Somewhere around 1,458 people have been named "Raekwon" since 1880, according to the website BabysNameHub.com. The Dolphins have two of them: second-round defensive tackle Raekwon Davis and third-year linebacker Raekwon McMillan, a second-round pick in 2017. According to the Pro Football Reference database, they are the only two Raekwons in NFL history. McMillan welcomed his new teammate to Miami:
Another one— Raekwon McMillan (@Kwon_daTRUTH) April 24, 2020
Given the importance of the position, and the frequently crushing implications of an injured starter, it's a mystery why teams don't draft a quarterback every year and assign his development to an assistant coach. Even if he never helps win a game, the quarterback could perhaps become a trade asset. That's what Philadelphia Eagles general manager Howie Roseman was referring to Saturday after drafting Oklahoma quarterback Jalen Hurts in the second round. "We want to be a quarterback factory," Roseman said. But generally speaking, NFL teams expect significant contributions from second-round picks within a season or two. Hurts isn't playing quarterback in the coming years unless starter Carson Wentz is injured. So we'll give Roseman the benefit of the doubt and assume the Eagles also have a 2020 offensive role in mind, at some position, for Hurts as well.
The great receiver class of 2020 lived up to its billing.
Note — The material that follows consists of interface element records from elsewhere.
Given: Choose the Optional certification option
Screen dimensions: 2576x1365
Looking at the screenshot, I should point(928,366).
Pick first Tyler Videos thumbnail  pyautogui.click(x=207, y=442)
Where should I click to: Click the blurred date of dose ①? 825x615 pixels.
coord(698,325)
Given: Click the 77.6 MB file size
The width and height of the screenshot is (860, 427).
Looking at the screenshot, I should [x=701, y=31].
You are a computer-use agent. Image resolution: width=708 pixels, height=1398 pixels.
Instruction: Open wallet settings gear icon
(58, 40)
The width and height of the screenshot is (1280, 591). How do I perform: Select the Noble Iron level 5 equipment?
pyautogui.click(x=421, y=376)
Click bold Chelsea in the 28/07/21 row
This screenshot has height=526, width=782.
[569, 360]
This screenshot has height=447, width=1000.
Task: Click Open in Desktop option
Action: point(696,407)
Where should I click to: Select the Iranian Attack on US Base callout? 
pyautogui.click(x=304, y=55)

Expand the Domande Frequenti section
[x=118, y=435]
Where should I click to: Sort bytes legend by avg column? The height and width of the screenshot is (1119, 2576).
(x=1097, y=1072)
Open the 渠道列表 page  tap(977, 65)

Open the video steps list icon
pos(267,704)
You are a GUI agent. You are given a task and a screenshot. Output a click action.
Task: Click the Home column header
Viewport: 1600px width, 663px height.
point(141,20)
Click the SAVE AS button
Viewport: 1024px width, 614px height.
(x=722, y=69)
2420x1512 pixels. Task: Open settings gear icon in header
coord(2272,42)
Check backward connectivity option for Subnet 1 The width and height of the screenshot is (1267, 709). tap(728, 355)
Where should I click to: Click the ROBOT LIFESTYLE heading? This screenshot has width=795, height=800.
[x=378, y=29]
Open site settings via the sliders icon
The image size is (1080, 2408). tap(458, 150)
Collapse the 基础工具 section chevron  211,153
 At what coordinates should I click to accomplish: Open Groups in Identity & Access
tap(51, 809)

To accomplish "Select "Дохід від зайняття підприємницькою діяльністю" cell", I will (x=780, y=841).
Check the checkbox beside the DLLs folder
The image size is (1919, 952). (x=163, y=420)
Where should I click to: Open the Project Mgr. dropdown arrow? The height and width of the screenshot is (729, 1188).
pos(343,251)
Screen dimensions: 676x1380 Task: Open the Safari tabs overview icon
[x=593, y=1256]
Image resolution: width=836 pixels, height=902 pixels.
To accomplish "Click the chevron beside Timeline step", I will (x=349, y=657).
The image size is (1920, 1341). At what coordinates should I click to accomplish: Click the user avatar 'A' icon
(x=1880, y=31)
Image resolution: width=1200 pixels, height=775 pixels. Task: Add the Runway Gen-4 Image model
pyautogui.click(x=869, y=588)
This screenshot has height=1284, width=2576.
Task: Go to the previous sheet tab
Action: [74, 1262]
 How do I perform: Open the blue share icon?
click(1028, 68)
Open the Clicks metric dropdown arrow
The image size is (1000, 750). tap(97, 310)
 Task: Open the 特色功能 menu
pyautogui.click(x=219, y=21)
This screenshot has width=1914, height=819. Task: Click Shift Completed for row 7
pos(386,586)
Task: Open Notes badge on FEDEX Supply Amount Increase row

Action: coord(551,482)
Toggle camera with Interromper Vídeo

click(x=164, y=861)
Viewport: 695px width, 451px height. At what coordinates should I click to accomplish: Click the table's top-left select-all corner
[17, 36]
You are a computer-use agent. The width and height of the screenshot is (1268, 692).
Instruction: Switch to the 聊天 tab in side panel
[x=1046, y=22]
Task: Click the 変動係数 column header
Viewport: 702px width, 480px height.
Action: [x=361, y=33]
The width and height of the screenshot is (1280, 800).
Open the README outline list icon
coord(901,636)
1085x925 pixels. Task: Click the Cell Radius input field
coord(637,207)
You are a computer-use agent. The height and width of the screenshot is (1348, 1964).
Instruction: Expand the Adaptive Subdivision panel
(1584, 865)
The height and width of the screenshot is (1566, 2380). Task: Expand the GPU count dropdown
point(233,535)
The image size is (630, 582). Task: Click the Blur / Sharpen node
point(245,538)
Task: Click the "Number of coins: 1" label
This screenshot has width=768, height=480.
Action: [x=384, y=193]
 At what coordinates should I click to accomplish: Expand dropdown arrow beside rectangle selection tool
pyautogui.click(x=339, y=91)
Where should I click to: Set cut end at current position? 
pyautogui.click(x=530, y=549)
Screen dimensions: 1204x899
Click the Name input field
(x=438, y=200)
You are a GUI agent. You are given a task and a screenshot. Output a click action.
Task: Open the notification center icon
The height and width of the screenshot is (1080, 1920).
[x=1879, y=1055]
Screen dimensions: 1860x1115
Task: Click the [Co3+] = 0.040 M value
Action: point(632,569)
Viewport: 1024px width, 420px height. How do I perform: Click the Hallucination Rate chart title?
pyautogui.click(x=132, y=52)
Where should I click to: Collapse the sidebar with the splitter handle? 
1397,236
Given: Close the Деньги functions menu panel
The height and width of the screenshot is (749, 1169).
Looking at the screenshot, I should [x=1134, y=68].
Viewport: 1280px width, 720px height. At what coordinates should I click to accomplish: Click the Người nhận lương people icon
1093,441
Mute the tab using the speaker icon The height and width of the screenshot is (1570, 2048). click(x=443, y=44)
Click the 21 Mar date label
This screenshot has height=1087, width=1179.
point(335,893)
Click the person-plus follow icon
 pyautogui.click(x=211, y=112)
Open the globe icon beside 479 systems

Eight receivers flew off the board in the first 35 overall picks, the highest total in the common draft era; 26 were drafted through five rounds; and a total of 36 were drafted overall, tying the record set in 2003 for the most in a seven-round draft, all according to the Elias Sports Bureau. This was a perfect synthesis of talent and an annual screaming need from a pass-happy league.
No team was more receiver-focused than the Las Vegas Raiders, who became the first team in 38 years to draft three receivers in the first three rounds of a single draft. (It had happened only twice before, with the 1982 Saints and the 1967 Vikings.) In Alabama's Henry Ruggs III, the Raiders got the fastest receiver in the draft. Kentucky's Lynn Bowden is an all-around playmaker and South Carolina's Bryan Edwards can be a strong outside presence. If Derek Carr ultimately falters under coach Jon Gruden, it won't be because of a lack of weapons.
The same is true of Denver Broncos quarterback Drew Lock, who in some ways might be the top winner of the draft. To go along with veteran receiver Courtland Sutton, Lock now has Alabama's Jerry Jeudy (Round 1) and Penn State's KJ Hamler (Round 2). The Broncos also got his former tight end at Missouri, Albert Okwuegbunam, in the fourth round. What remains to be seen about the Broncos' offense, however, is whether they can find a way to elevate their offensive line. The Broncos ranked No. 27 in ESPN's pass rush win-rate metric and didn't add a lineman until drafting center Lloyd Cushenberry III in Round 3.
The Miami Dolphins took the opposite approach for building around new quarterback Tua Tagovailoa, drafting offensive linemen in the first, second and fourth rounds. Of that group, you can expect USC's Austin Jackson (Round 1) to start right away at left tackle, with Louisiana-Lafayette's Robert Hunt (Round 2) at right guard or right tackle.